In the United States, there are several quality seals that have varying standards and monitoring practices. Different standards can be tested, mainly related to chemical composition, but there are also trained tasters28, just like with wine. Some of these companies are28:

  • Olive Oil Commission of California (OOCC)
  • North American Olive Oil Association (NAOOA)
  • California Olive Oil Council (COOC)
  • Extra Virgin Alliance (EVA)

There are also the European Union’s “Protected Designation of Origin” programs (PGI, PDO, DO, or AOC), which guarantee that the oil was produced in a specific region using traditional olive varieties28.

How to Choose the Right Olive Oil

11. More Detailed Information

Additional information, even when not legally required, is usually a good sign. This can include farm location, olive varieties, agricultural practices, milling and processing details, etc28.
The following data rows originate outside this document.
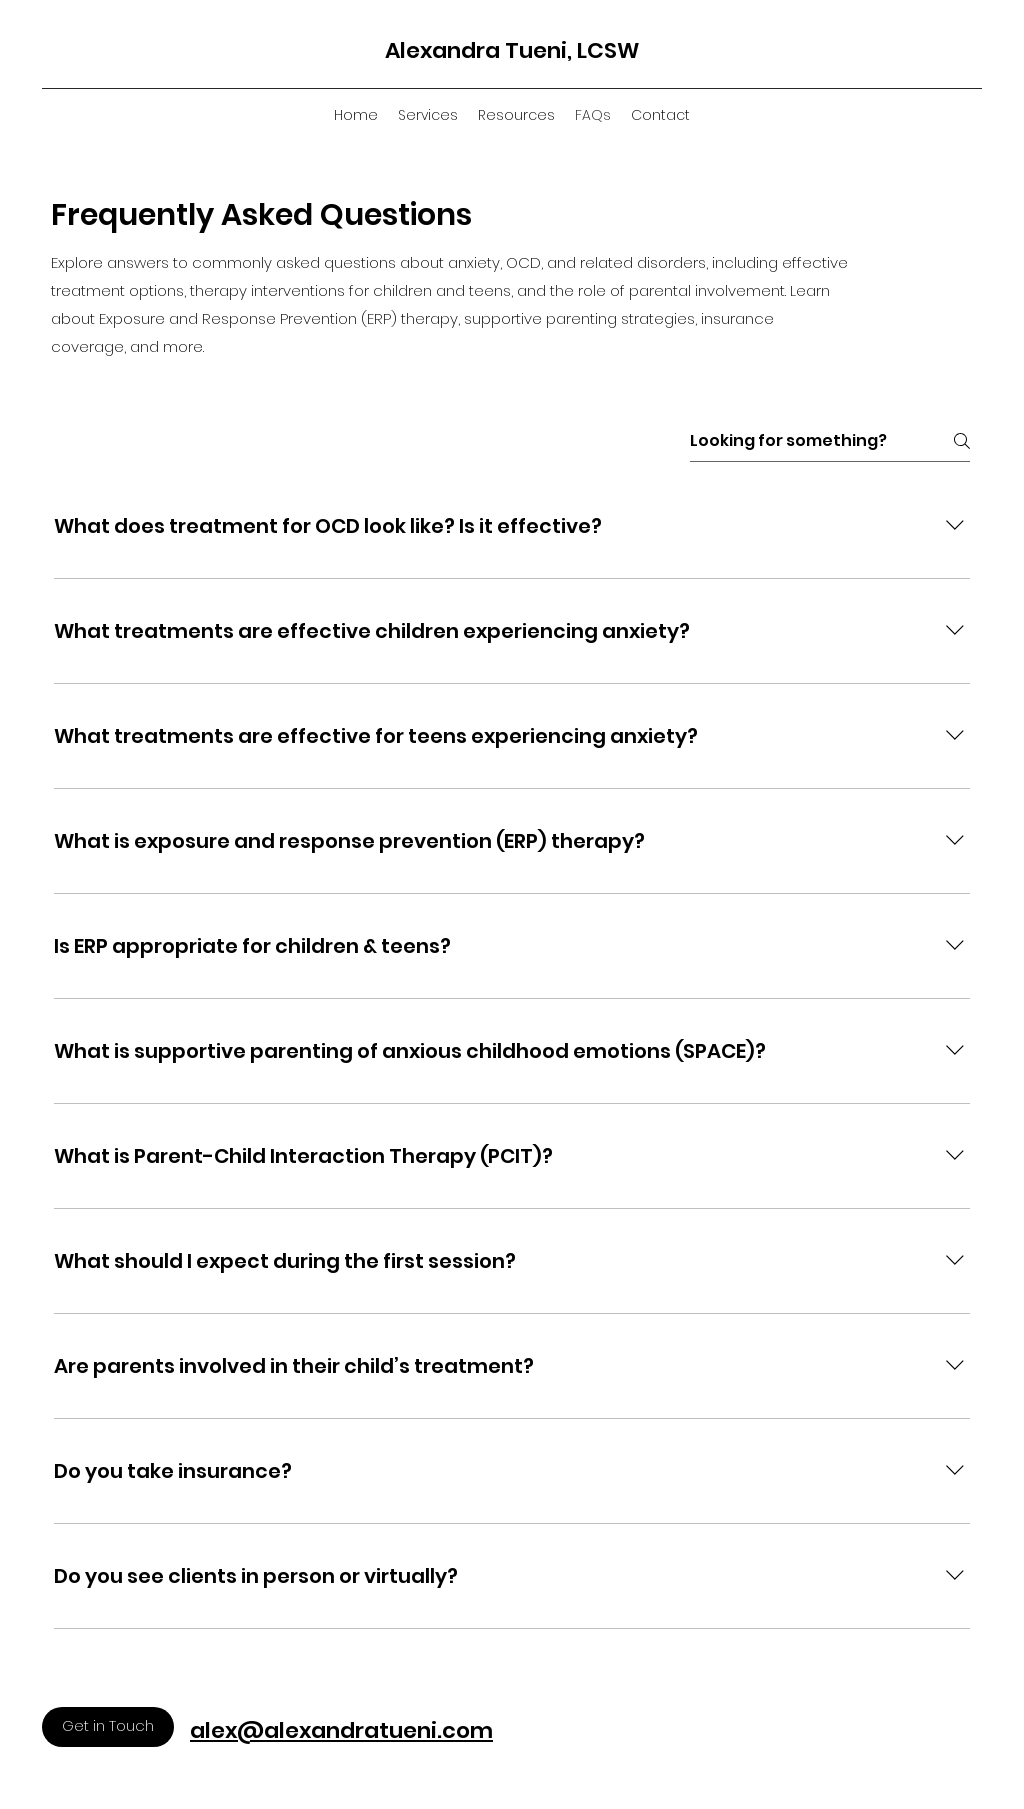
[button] (428, 115)
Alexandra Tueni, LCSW (512, 50)
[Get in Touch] (108, 1727)
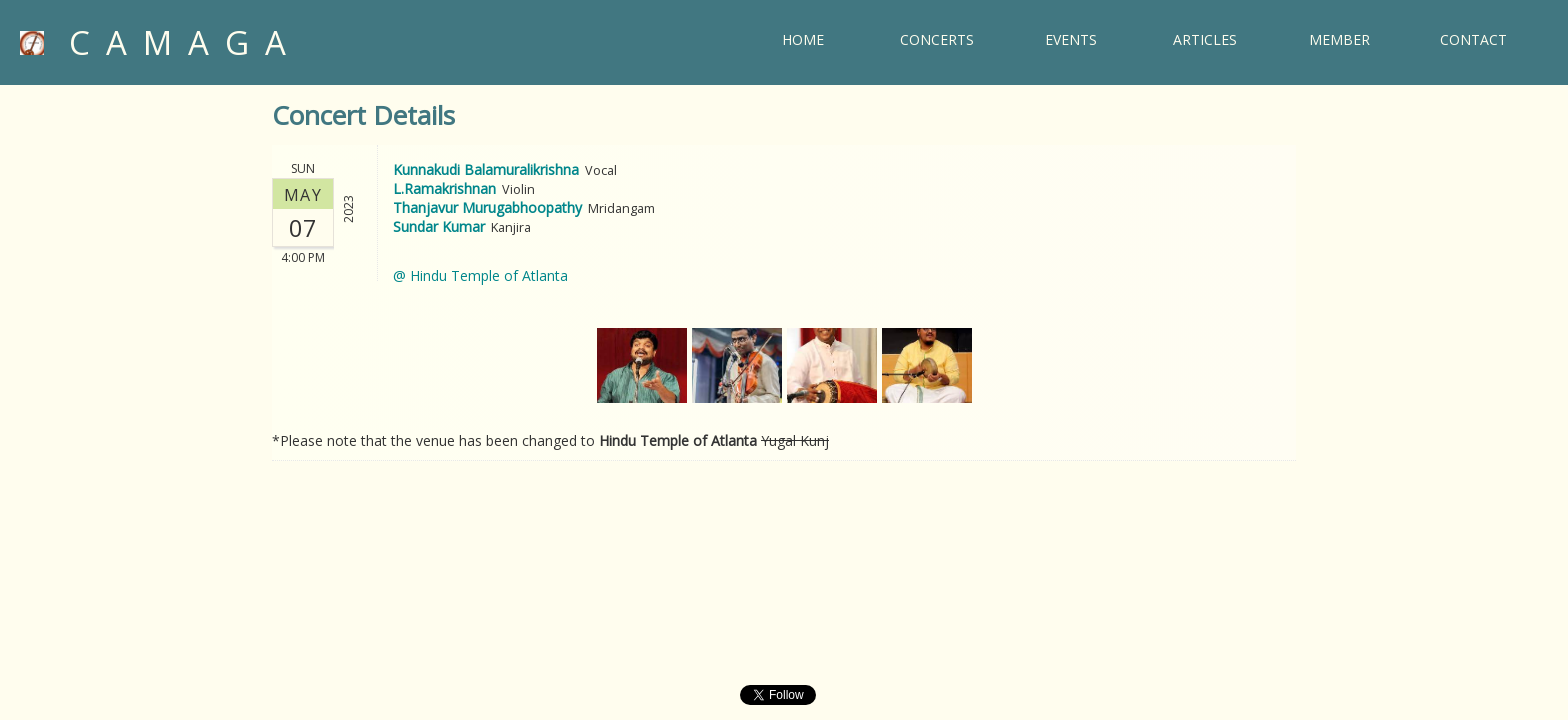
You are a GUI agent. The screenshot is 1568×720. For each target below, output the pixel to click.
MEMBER (1339, 39)
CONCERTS (937, 39)
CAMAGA (161, 42)
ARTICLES (1205, 39)
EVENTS (1071, 39)
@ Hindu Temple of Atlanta (480, 275)
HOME (803, 39)
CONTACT (1473, 39)
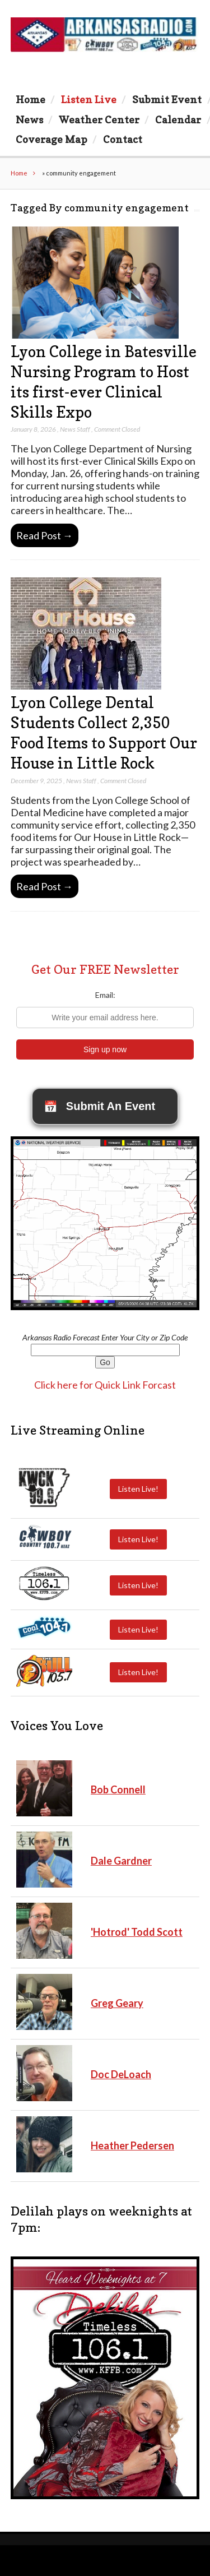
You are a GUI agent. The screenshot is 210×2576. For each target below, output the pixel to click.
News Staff (75, 429)
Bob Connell (118, 1789)
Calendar (178, 119)
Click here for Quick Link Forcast (105, 1385)
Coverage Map (51, 139)
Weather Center (99, 119)
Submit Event (167, 99)
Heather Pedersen (132, 2145)
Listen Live (88, 99)
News (29, 119)
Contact (122, 139)
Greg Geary (117, 2003)
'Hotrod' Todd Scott (137, 1932)
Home (30, 99)
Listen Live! (138, 1488)
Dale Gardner (121, 1860)
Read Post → (44, 535)
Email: (105, 995)
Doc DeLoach (121, 2074)
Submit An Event (99, 1106)
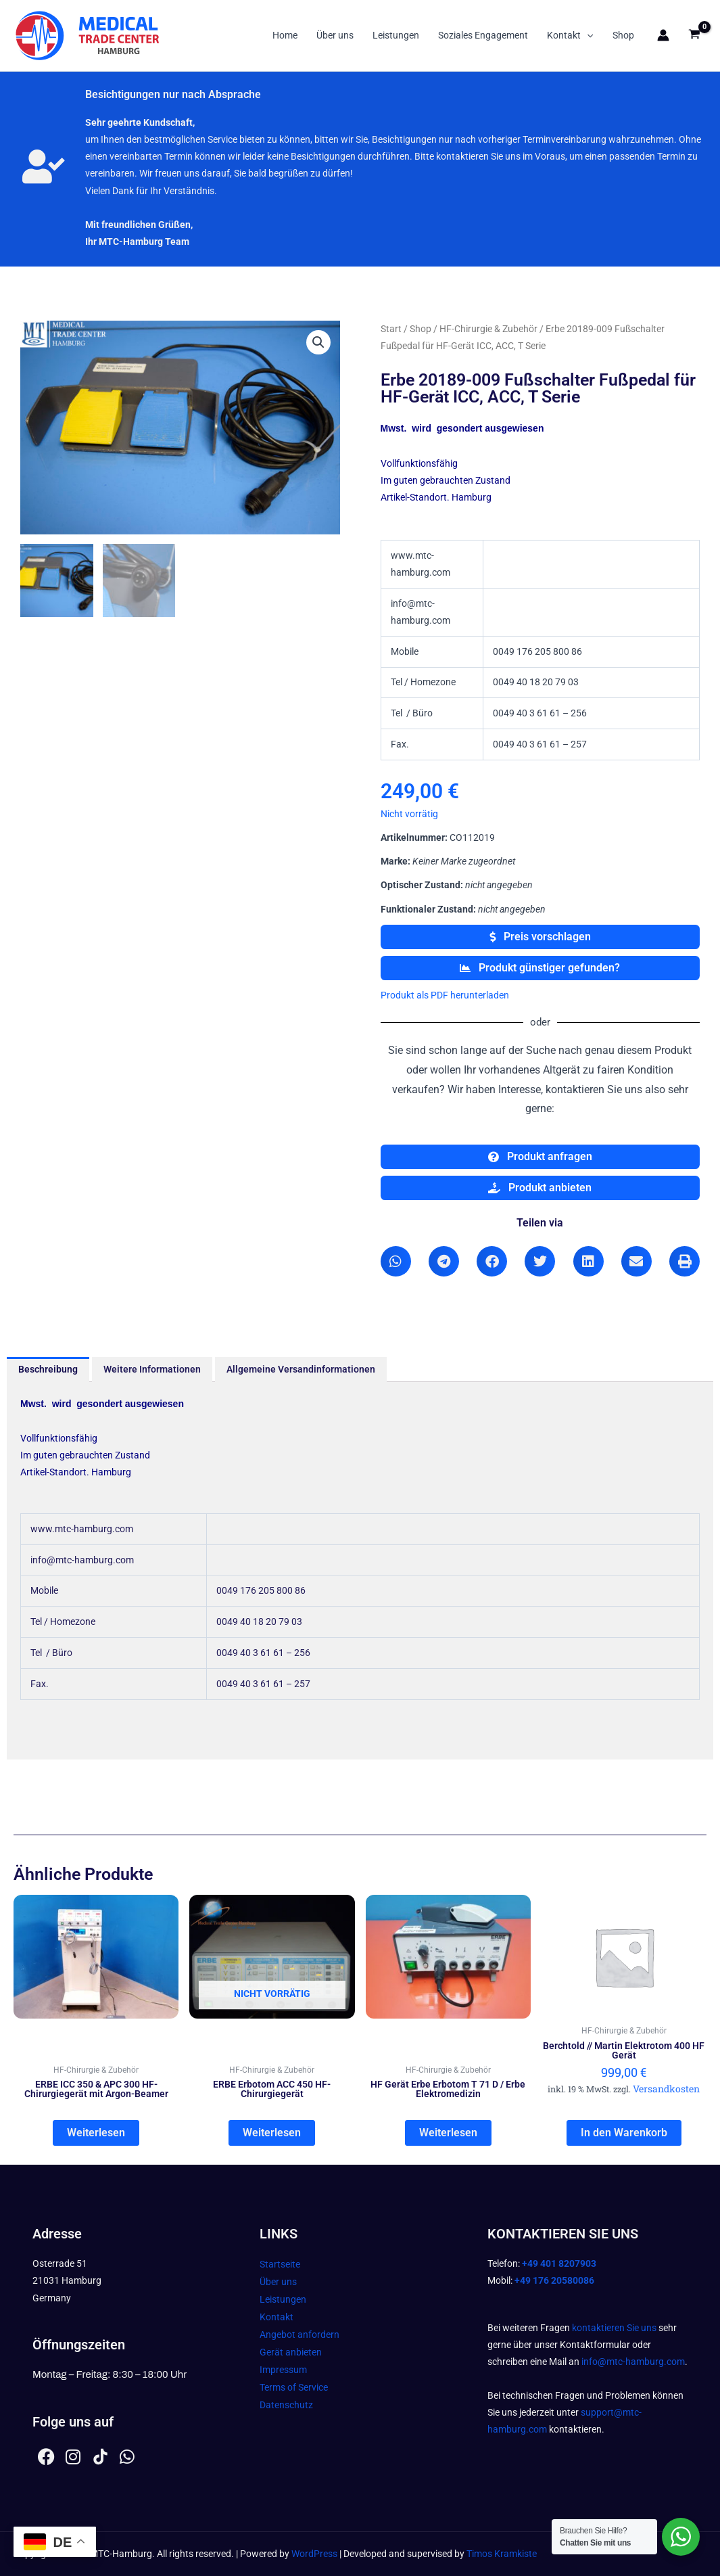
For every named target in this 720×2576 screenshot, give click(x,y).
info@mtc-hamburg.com (633, 2361)
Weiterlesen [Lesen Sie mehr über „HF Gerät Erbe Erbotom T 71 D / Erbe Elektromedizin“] (448, 2132)
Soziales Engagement (483, 35)
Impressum (283, 2369)
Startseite (280, 2264)
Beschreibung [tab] (48, 1369)
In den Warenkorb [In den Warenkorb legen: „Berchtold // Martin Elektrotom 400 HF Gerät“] (624, 2132)
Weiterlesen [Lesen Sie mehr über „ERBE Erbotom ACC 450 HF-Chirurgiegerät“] (272, 2132)
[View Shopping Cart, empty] (694, 35)
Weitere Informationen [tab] (152, 1369)
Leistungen (396, 35)
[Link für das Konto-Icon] (663, 35)
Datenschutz (286, 2404)
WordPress (314, 2553)
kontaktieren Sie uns (614, 2327)
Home (284, 35)
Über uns (335, 35)
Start (391, 328)
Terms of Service (294, 2387)
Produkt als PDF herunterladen (445, 995)
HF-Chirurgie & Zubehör (488, 328)
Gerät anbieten (291, 2352)
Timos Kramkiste (501, 2553)
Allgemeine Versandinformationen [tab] (300, 1369)
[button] (587, 35)
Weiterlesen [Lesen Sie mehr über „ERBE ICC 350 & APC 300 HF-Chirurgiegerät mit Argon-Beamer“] (96, 2132)
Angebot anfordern (299, 2334)
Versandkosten (666, 2088)
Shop (623, 35)
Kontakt (570, 35)
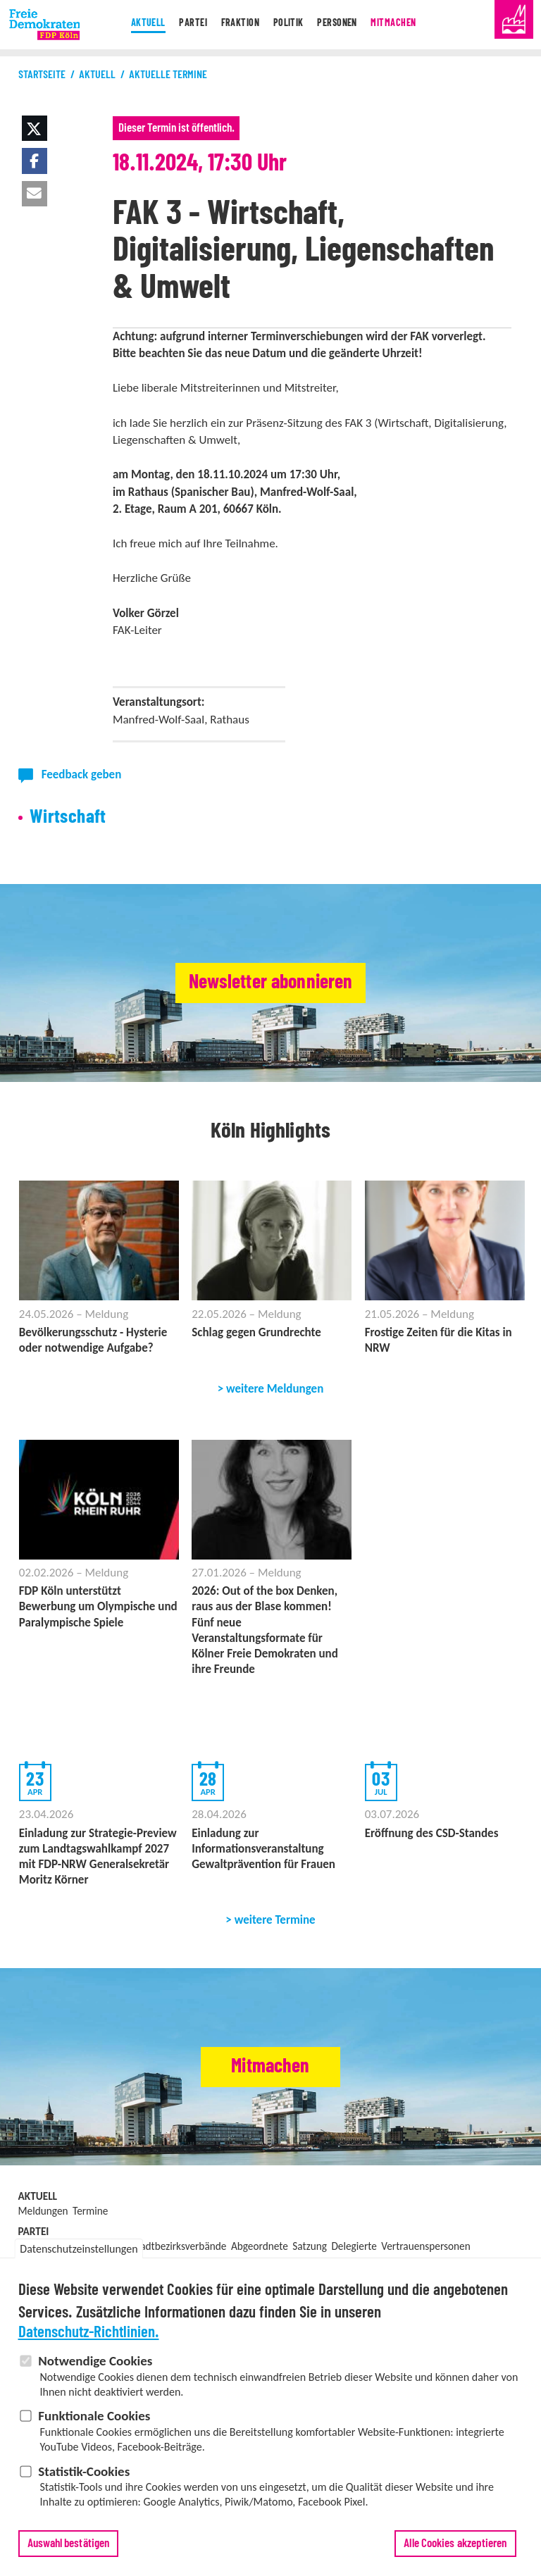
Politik (289, 24)
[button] (34, 128)
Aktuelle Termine (168, 74)
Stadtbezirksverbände (179, 2246)
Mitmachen (407, 24)
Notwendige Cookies (95, 2367)
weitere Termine (275, 1919)
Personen (343, 24)
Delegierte (353, 2246)
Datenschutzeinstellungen (78, 2255)
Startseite (42, 74)
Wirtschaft (68, 816)
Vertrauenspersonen (425, 2246)
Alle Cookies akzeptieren (455, 2550)
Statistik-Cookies (84, 2477)
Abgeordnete (259, 2246)
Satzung (309, 2246)
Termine (90, 2210)
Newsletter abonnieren (270, 983)
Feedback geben (82, 774)
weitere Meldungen (274, 1388)
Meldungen (43, 2210)
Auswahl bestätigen (68, 2550)
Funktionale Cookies (94, 2422)
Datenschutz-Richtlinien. (88, 2339)
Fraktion (234, 24)
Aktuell (131, 24)
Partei (181, 24)
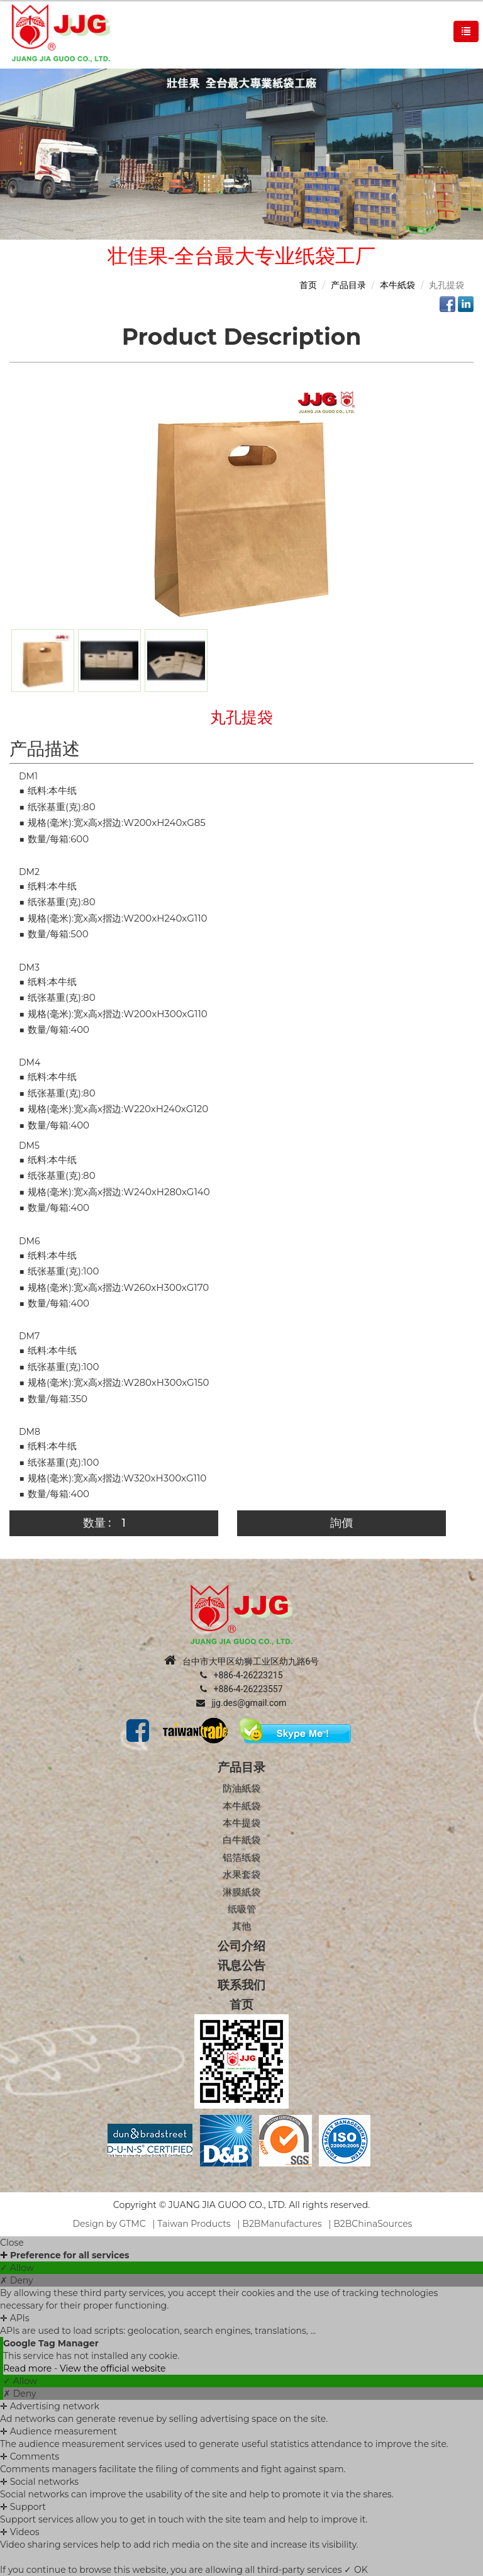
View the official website (113, 2368)
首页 (308, 285)
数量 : (97, 1523)
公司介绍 (241, 1946)
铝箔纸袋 (241, 1857)
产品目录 (348, 285)
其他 (241, 1926)
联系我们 (241, 1985)
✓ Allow (17, 2267)
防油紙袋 (241, 1788)
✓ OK (355, 2569)
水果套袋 (241, 1874)
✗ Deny (16, 2280)
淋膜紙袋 (241, 1892)
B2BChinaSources (372, 2223)
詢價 (341, 1523)
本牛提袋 (241, 1823)
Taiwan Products (193, 2223)
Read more (28, 2368)
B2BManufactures (281, 2223)
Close (12, 2242)
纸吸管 (242, 1909)
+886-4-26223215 (241, 1675)
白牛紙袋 (241, 1840)
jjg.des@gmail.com (241, 1703)
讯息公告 (241, 1965)
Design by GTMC (109, 2223)
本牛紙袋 (397, 285)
But do not let yourself be “cheated” by branding and marketing. Certain added information, such as “Non-GMO” or “Vegan,” is not really useful since there are no GMO olive crops, and olive oil uses no animal products.

12. Taste

One of the most important factors is that you actually like and use the EVOO that you are buying. EVOO should taste fresh and fruity, be a little bitter, and be slightly peppery. The flavor profile resembles healthy fresh olives, ripe or green. If it tastes rancid (like stale walnuts), or there are hints of fermentation (similar to fermented feta cheese, or described as “sweaty socks” or too-wet compost), then it is probably not a good quality olive oil, or it was not well processed and stored28.

Are you adding a good extra virgin olive oil to your delicious meals?